2025 10 15 mercredi 12h DZP
J'ai eu une discussion intéressante avec Jean et Laurent avant le zazen. Ils m'ont ramené à mon premier zazen, qui n'était de zazen que de nom finalement.
C'était dans un petit groupe de zen rinzai/catholique. Le responsable[^1] n'étant pas là, c'était de très gentilles dames qui m'ont accueilli. Elles m'ont donné un zafu, coup de cloche, une demi-heure plus tard, coup de cloche, petite discussion. Et je me souviens que la seule chose qui m'était resté, c'est qu'il était impossible de ne pas penser, exactement comme lorsque j'essayais de méditer seul chez moi.
Malgré tout, un an plus tard je re-essaie dans un dojo de la lignée de Deshimaru, et là tout de suite c'est très différent. On m'initie à la posture, il ne faut pas bouger, on laisse passer les pensées.
Ce premier zazen m'a saisi, parce qu'il y avait l'enseignement. Il ne s'agissait plus de moi avec moi-même.
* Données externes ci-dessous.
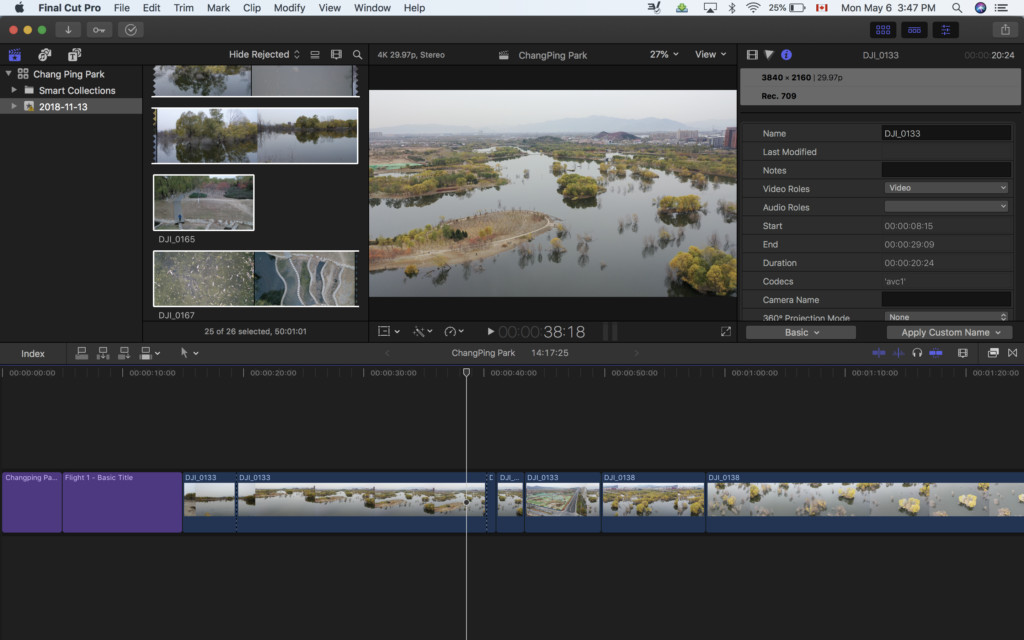Open the Clip menu
Screen dimensions: 1024x640
(x=252, y=8)
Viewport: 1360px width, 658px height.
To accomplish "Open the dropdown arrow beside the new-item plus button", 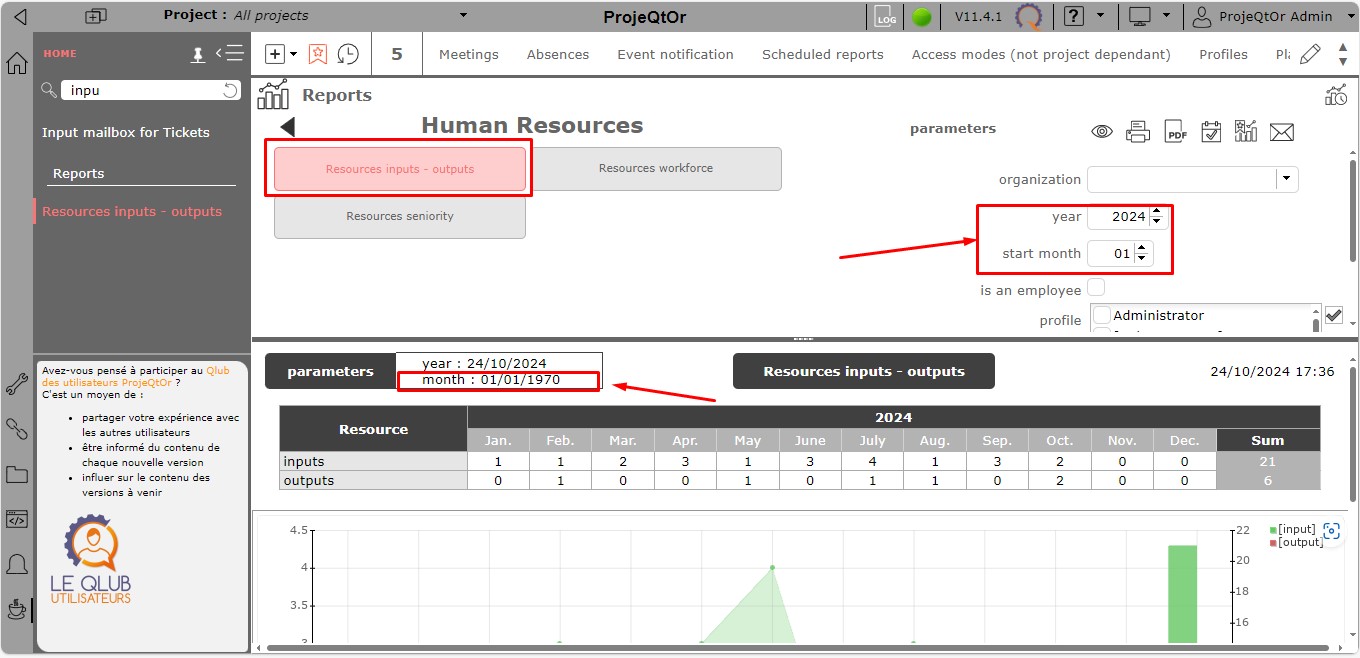I will [294, 54].
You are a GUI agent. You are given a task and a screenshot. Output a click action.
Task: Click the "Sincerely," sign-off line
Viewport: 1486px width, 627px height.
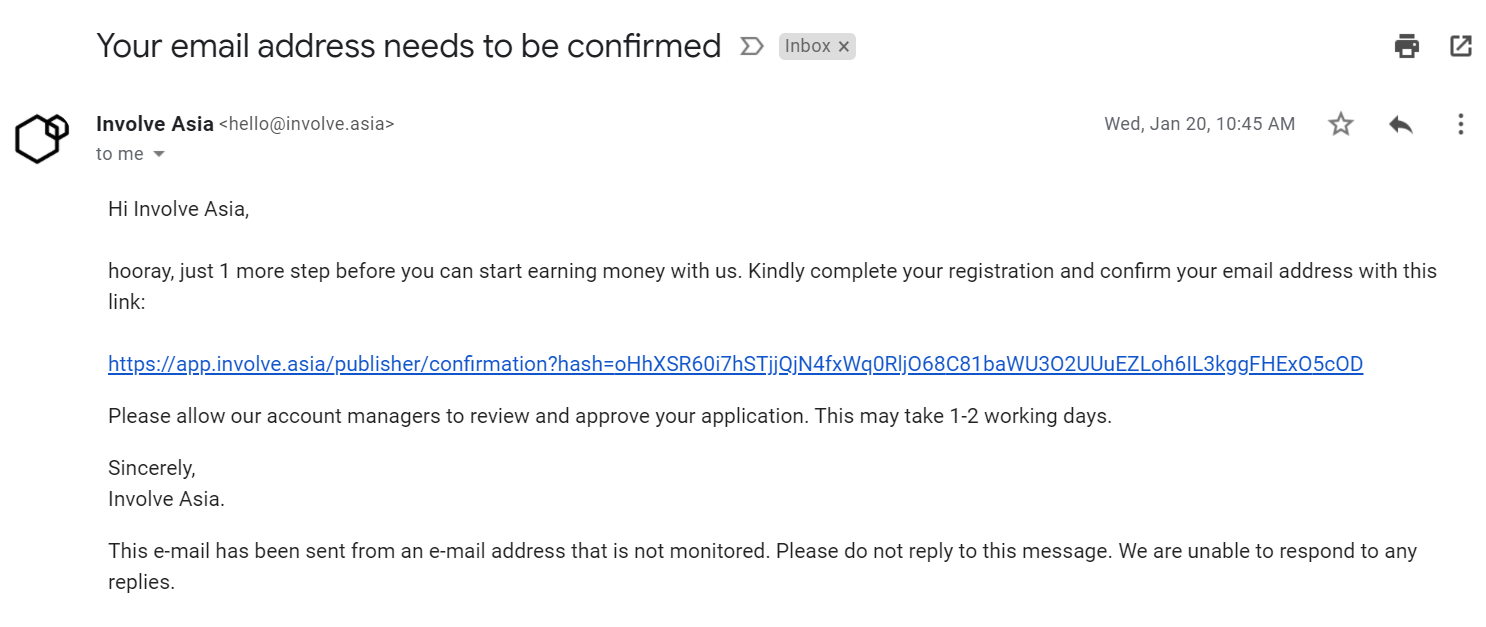[x=152, y=467]
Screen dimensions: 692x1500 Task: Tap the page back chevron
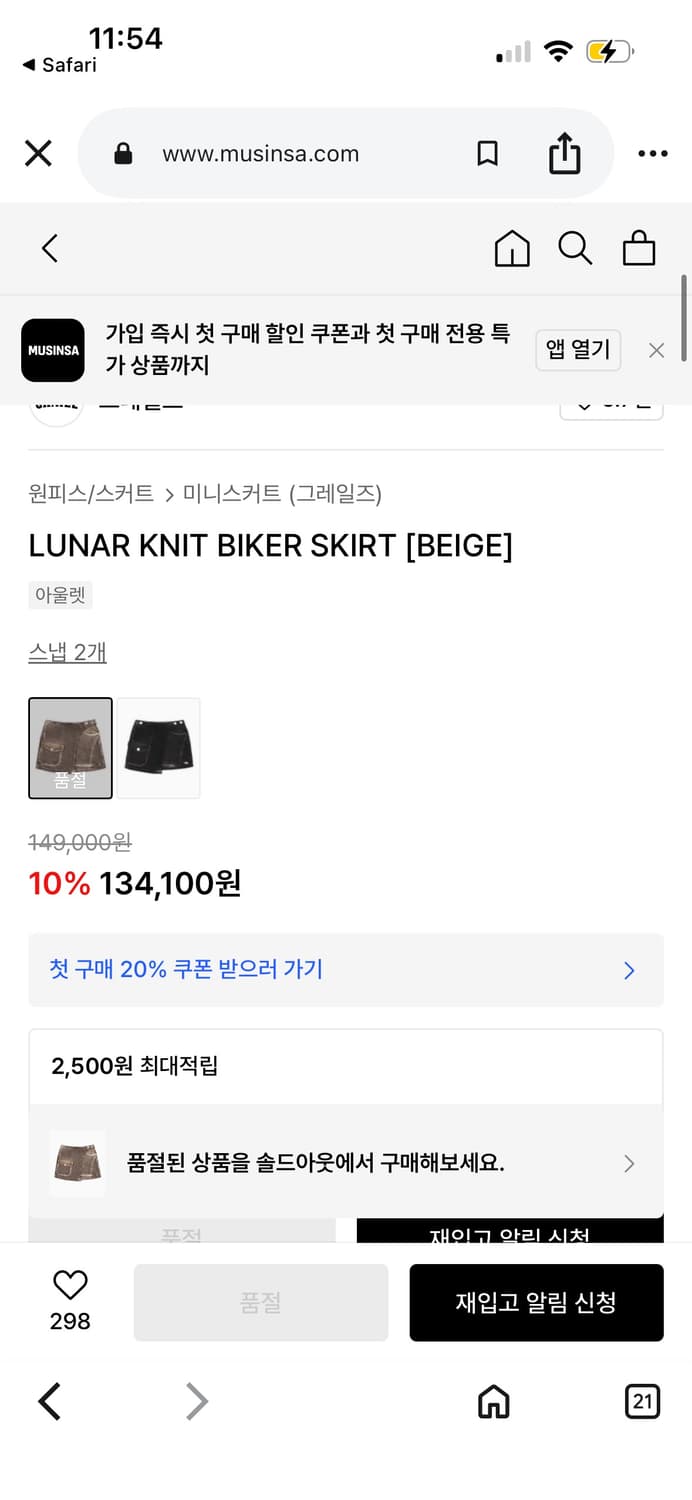click(x=50, y=248)
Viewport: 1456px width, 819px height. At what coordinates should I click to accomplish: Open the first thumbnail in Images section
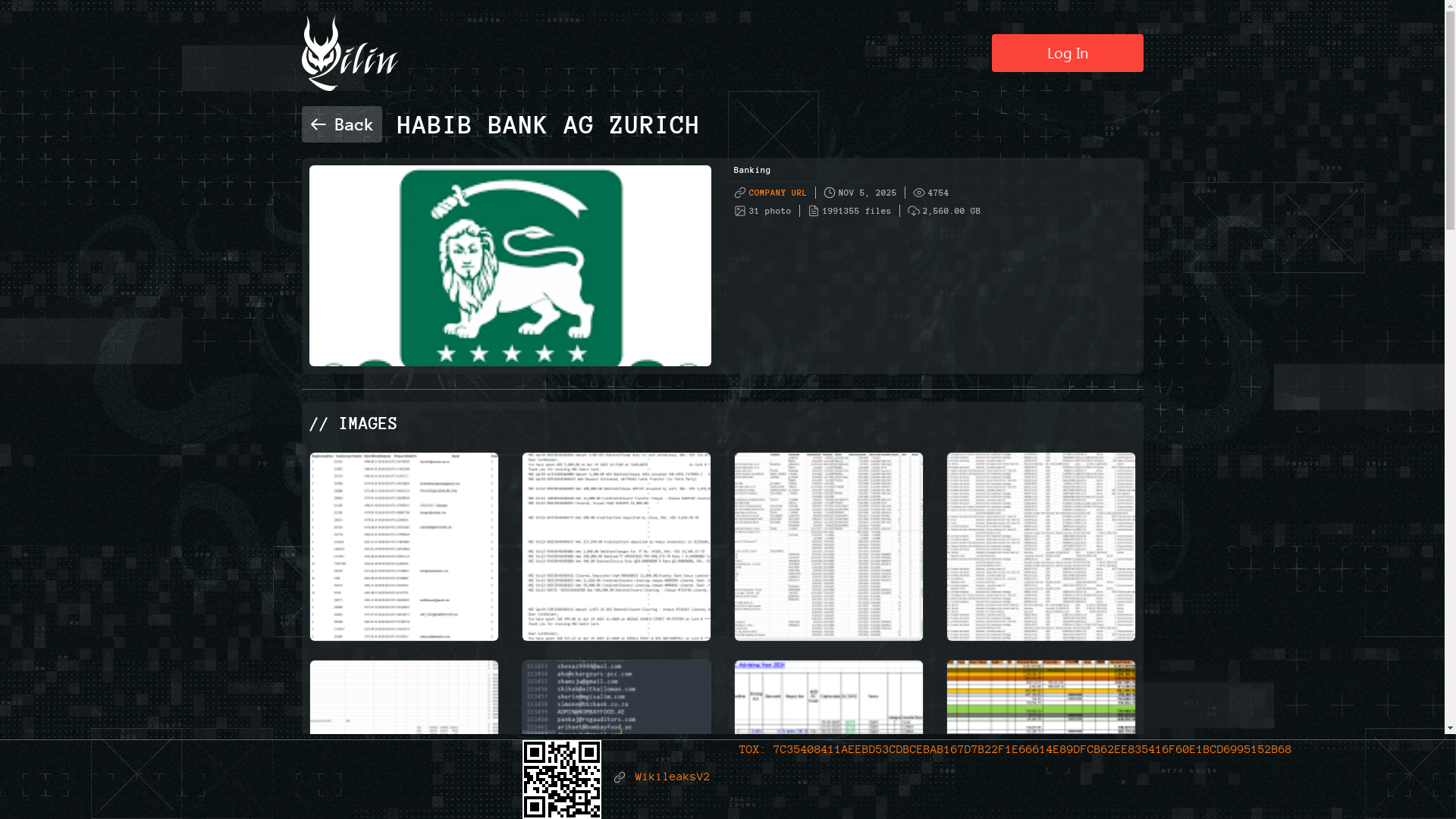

Pour Jean, c'est la rencontre avec un bodhisattva qui l'a amené au dojo. Une personne très généreuse qui pratiquait la voie tibétaine. Il était raillé par ses collègues mais pas par Jean. Heureusement ce monde a des bodhisattvas qui s'ignorent et qui donnent, qui donnent... Lorsque Jean lui disait que les lectures qu'il lui donnait étaient complexes, il lui dit « va pratiquer le zen ».
(kinhin)
La base de kinhin, c'est tout le poids du corps sur la jambe avant qui est tendue, c'est à dire qu'on ramène le genou vers l'arrière. Le poids est donc sur la balle du pied, précisément sur la racine du gros orteil. Au fur et à mesure de l'expir, la pression de cette racine de gros orteil sur le sol augmente. Et en même temps, la racine du pouce gauche presse le petit creux qui est sous le sternum, la main droite accompagne le poing. A l'inverse, l'inspir arrive subitement, c'est alors qu'on effectue un petit pas.
Pendant quelques temps, maître Deshimaru avait le grand chorégraphe Maurice Béjart. Celui-ci retrouvait en kinhin la base de la danse classique.
Vous n'avez pas besoin de vous retourner avant de vous asseoir et saluer vers le centre du dojo. Lorsqu'il y a le coup de cloche qui signale la fin de kinhin, et qu'on retrouve sa place d'un pas rapide, on va direct de nouveau vers zazen, on fait gassho face à son zafu et on se rassoit.
(zazen)
Je reprends l'Hokyo Zanmai, strophes 7 et 8 :
Minuit est la vraie lumière, l'aube n'est pas claire. Cette phrase devient la règle du matériel. Si vous l'utilisez, vous pouvez rejeter toute souffrance et difficulté.
Il ne faut pas voir en cette image de minuit et d'aube une quelconque esthétique, mais bien l'enseignement de notre école. C'est pour ça, je vous en prie, détendez-vous. Laissez tomber l'énergie du haut vers le ventre. Prenez appui avec les genoux et le périnée sur le sol et érigez-vous. Formez un beau mudra, un bel ovale avec vos mains. Le contact des pouces est délicat. Les épaules sont relâchées. Et pour rentrer le menton, on ramène la tête en arrière, puis on rentre le menton. Baissez les paupières, un filet de lumière suffit.
En zazen, vous pouvez trouver la vraie lumière. A l'extérieur du dojo, c'est moins évident. Dans le social, nous sommes humbles. Dans le dojo, nous sommes fiers.
Non, non, non, pas pour les débutants le kyosaku.
Maitre Deshimaru disait que dans le dojo, en zazen, nous sommes Bouddha, nous sommes Dieu. Un type de fierté qui n'a rien à voir avec un quelconque « je ». Le « je », on le laisse passer.
Minuit est la vraie lumière, en revanche, l'aube n'est pas claire. Si cette maxime devient votre règle dans la vie quotidienne, si vous l'utilisez, vous pourrez rejeter ce petit « je », source de tant de souffrance et de difficultés.